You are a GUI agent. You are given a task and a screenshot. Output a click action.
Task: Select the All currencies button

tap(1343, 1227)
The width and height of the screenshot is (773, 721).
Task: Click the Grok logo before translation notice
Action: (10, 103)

-- -- --

→ **Problem details**: A full, exact copy of the entries is required. Return it.

→ **Response below**:
You are a GUI agent. You are given a task and a screenshot. Output a click action.
Task: Select the All currencies button

tap(1343, 1227)
The width and height of the screenshot is (773, 721).
Task: Click the Grok logo before translation notice
Action: (10, 103)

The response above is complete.